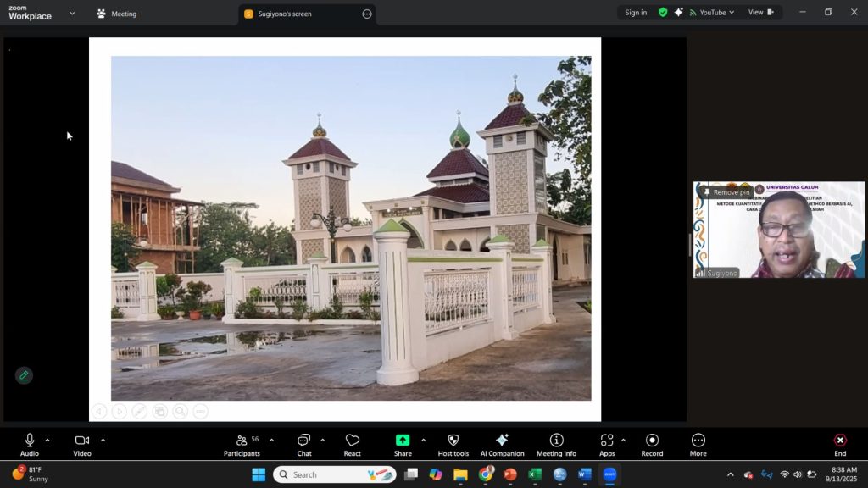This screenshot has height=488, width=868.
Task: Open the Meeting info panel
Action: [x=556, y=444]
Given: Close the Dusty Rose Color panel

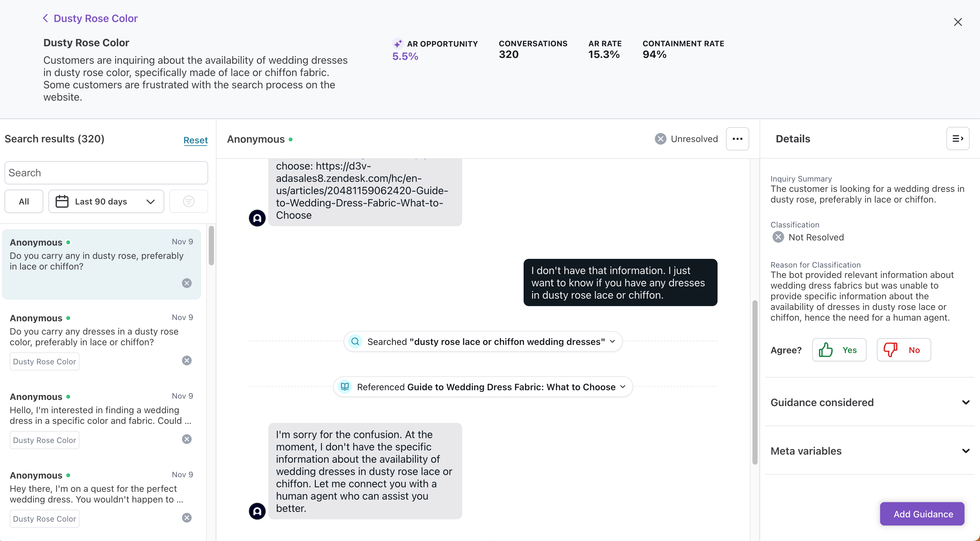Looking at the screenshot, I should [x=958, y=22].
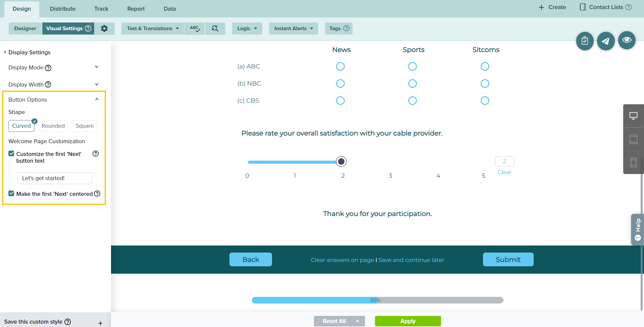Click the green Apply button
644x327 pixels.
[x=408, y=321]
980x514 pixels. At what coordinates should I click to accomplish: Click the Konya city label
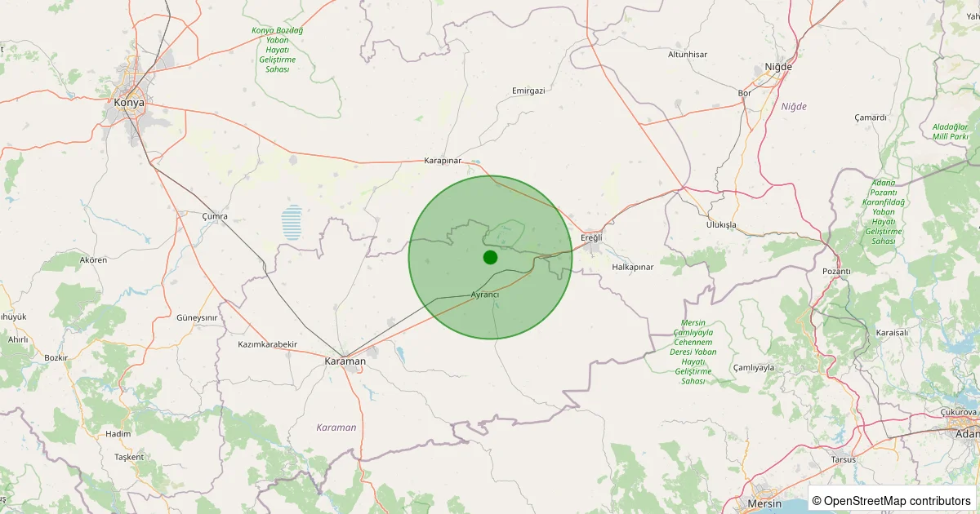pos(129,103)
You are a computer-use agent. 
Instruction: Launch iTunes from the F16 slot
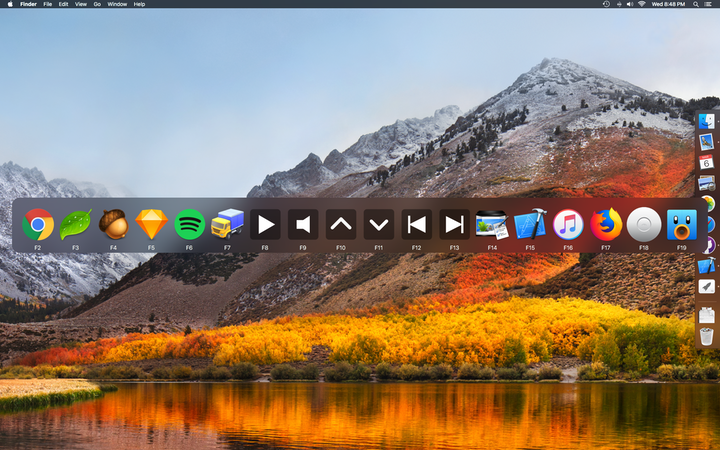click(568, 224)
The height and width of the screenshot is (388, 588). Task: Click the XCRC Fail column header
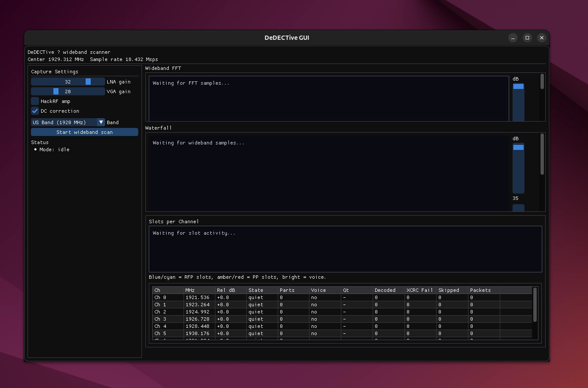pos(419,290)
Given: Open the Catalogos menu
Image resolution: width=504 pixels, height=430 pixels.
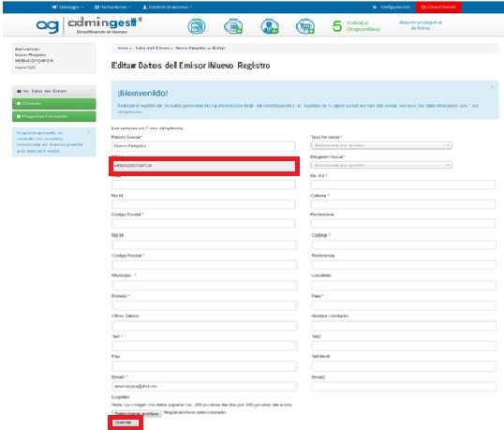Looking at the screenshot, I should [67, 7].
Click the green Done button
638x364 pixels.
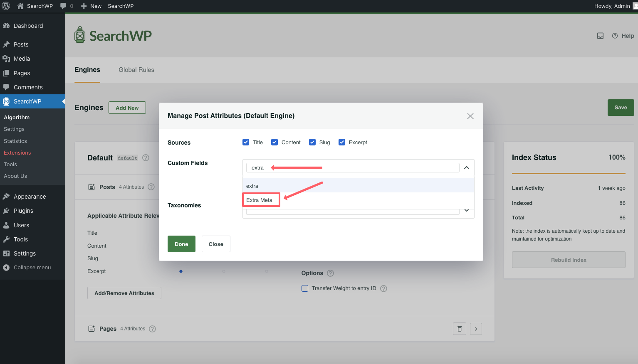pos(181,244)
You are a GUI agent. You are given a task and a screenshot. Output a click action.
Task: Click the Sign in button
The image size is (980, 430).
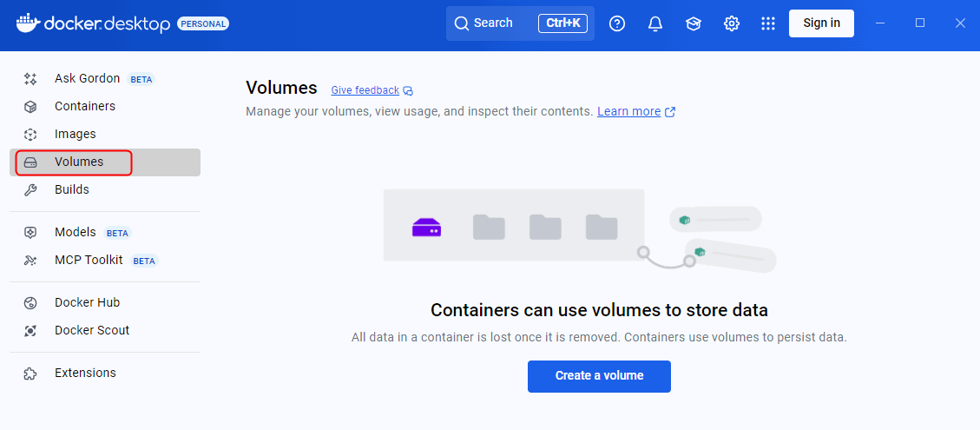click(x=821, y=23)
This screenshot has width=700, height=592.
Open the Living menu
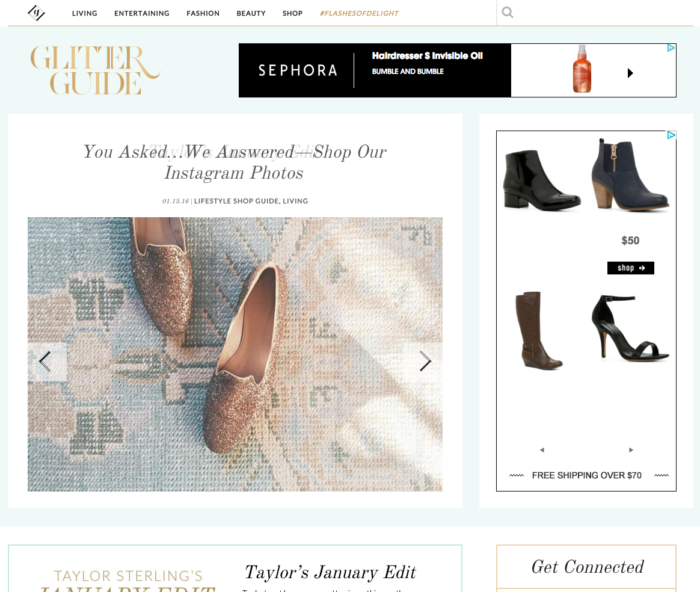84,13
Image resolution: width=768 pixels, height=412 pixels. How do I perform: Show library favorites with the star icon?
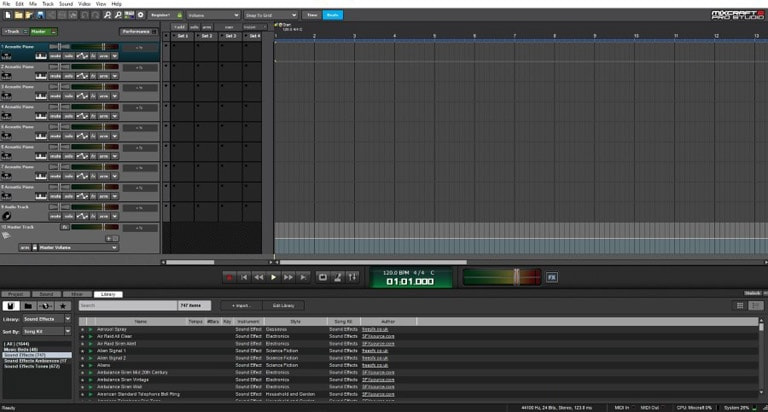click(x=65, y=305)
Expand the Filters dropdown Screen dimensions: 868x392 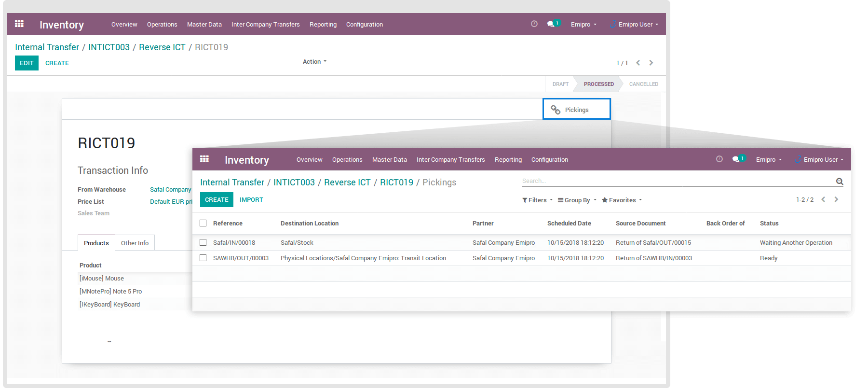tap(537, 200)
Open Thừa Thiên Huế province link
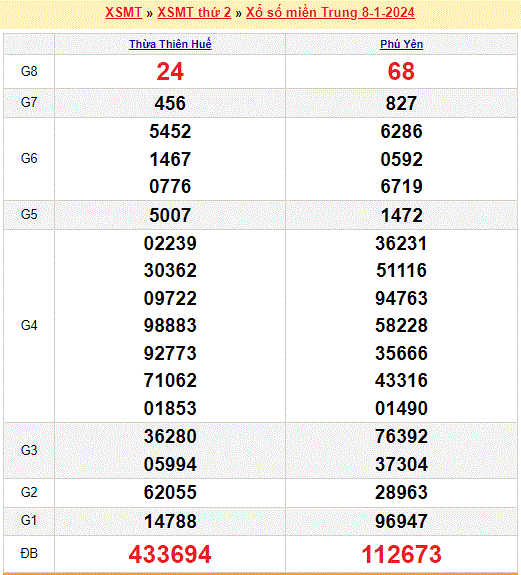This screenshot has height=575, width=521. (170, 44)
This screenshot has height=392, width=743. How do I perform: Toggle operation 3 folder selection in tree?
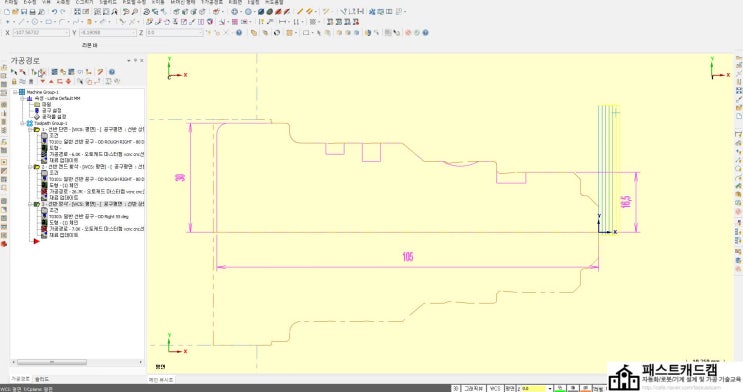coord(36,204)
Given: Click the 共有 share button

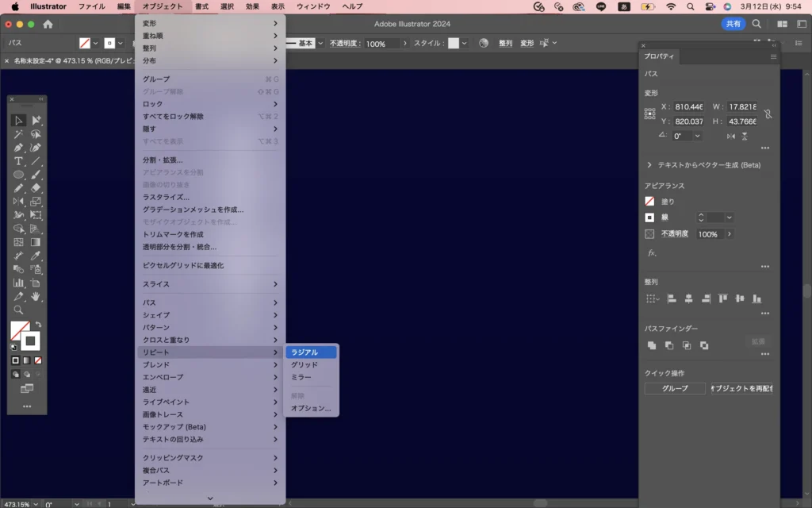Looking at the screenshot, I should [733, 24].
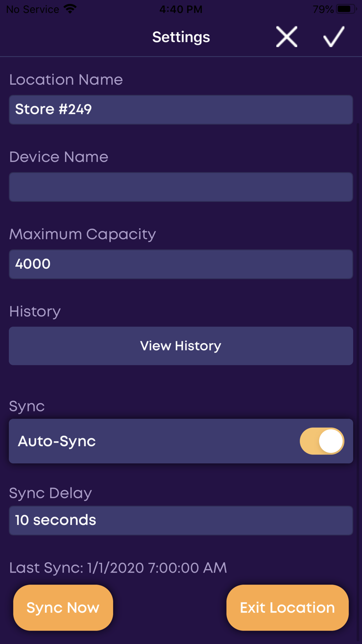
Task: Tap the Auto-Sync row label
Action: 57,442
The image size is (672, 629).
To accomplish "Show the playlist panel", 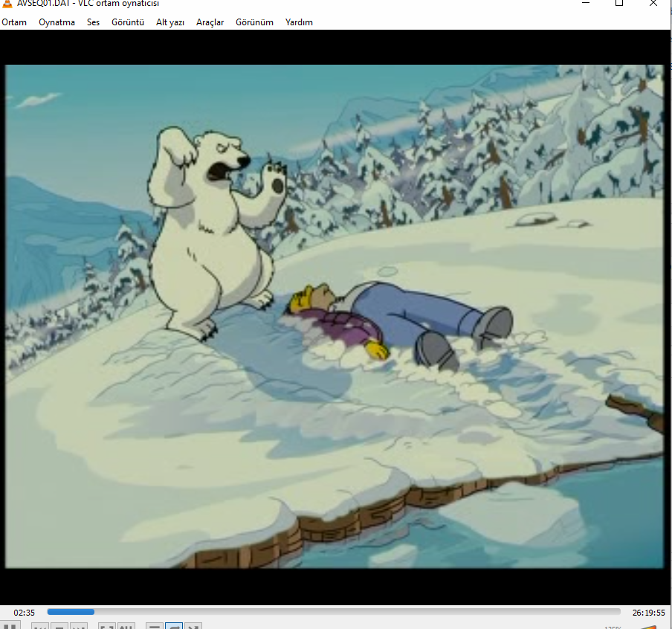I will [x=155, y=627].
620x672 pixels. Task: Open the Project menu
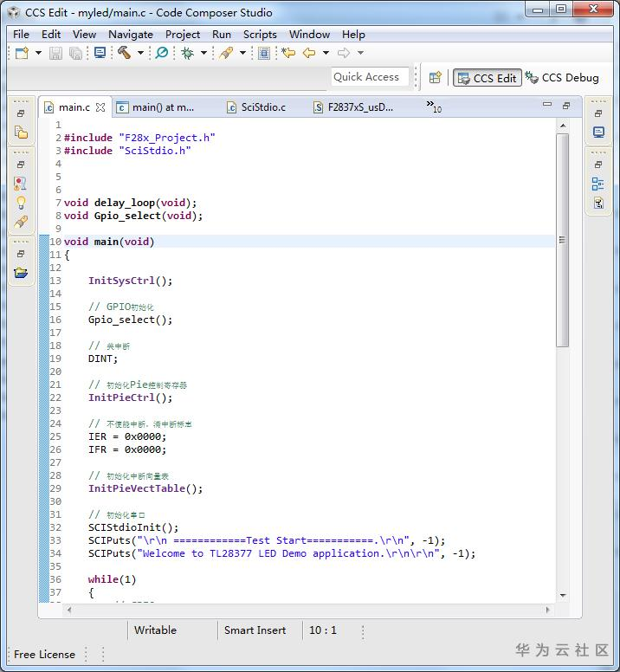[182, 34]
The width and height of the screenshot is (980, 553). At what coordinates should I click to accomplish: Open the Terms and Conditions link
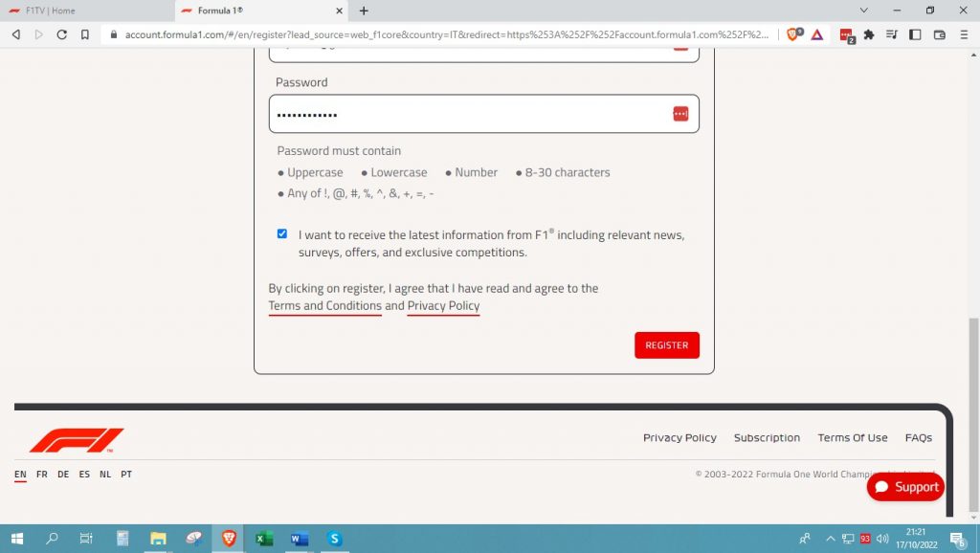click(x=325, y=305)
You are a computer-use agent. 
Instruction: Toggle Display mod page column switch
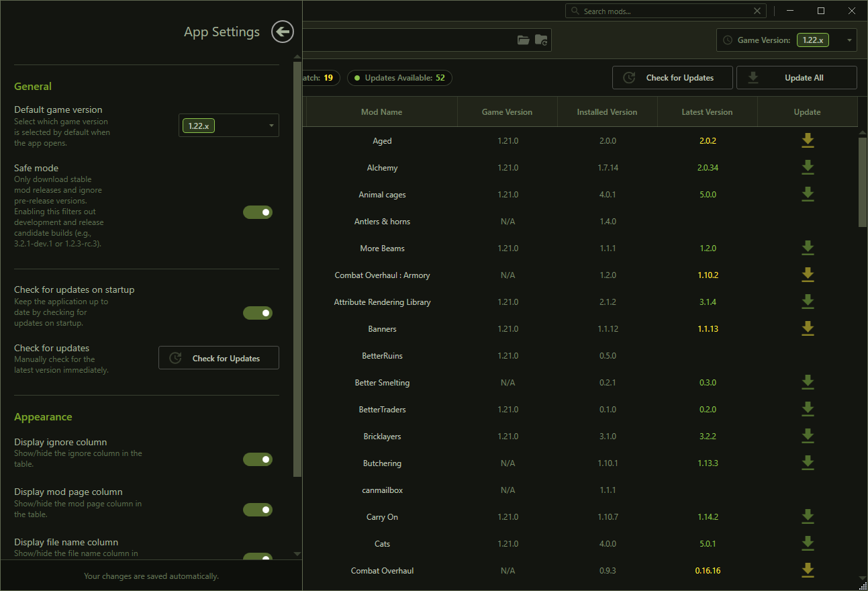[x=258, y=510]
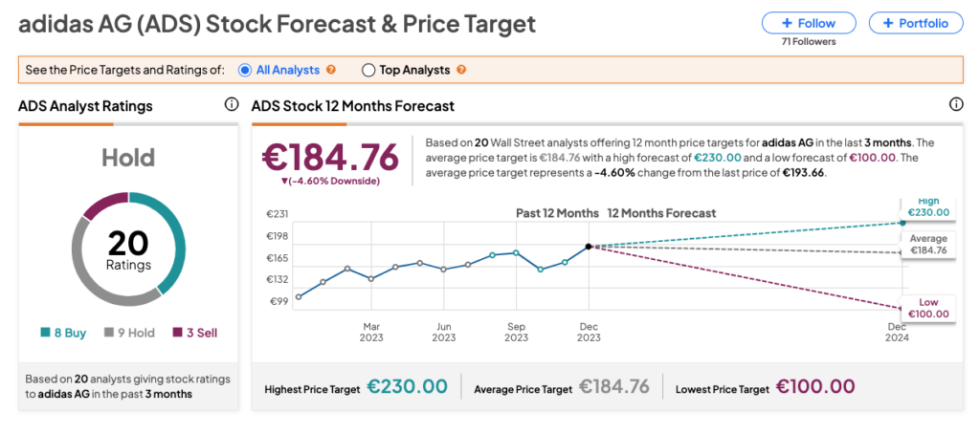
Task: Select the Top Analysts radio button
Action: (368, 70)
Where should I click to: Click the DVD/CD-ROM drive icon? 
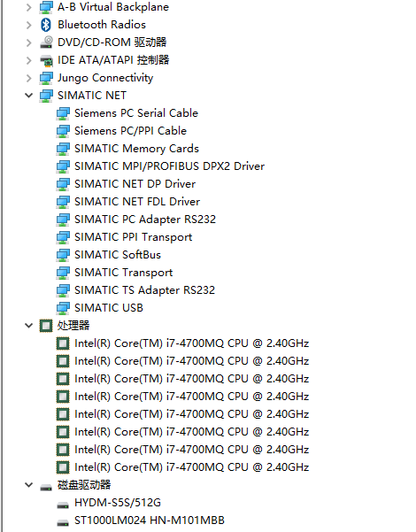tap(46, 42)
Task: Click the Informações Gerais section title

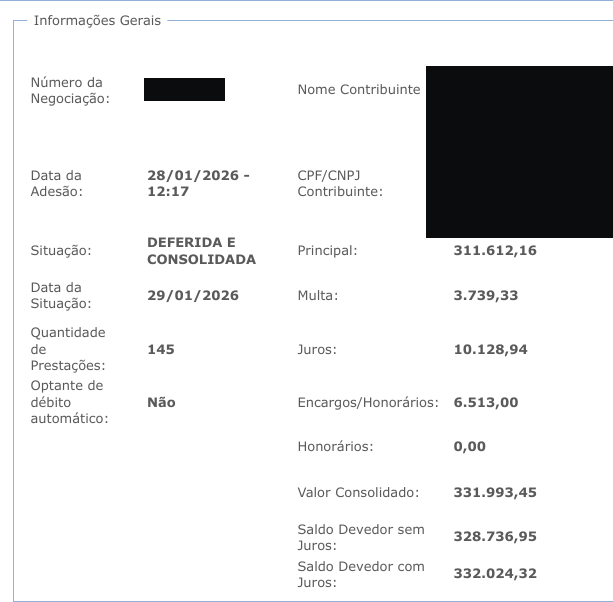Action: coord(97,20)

------------------------------------

■ **Task to complete**
Within the listing above, the stretch from the line with "Given: Close the Dusty Rose Color panel" down to the line with "Given: Open the Catalogos menu" is to be given again exactly, end lines included and pictures excluded.

■ **Result of this task**
Given: Close the Dusty Rose Color panel

Looking at the screenshot, I should [x=958, y=22].
Click the green Apply button
644x327 pixels.
[x=408, y=321]
980x514 pixels. At what coordinates should I click to accomplish: Click the Konya city label
pos(129,103)
You are a computer-use agent. 
Instruction: Launch iTunes from the F16 slot
click(568, 224)
The height and width of the screenshot is (388, 588). Task: Click the XCRC Fail column header
pos(419,290)
Given: Open the Catalogos menu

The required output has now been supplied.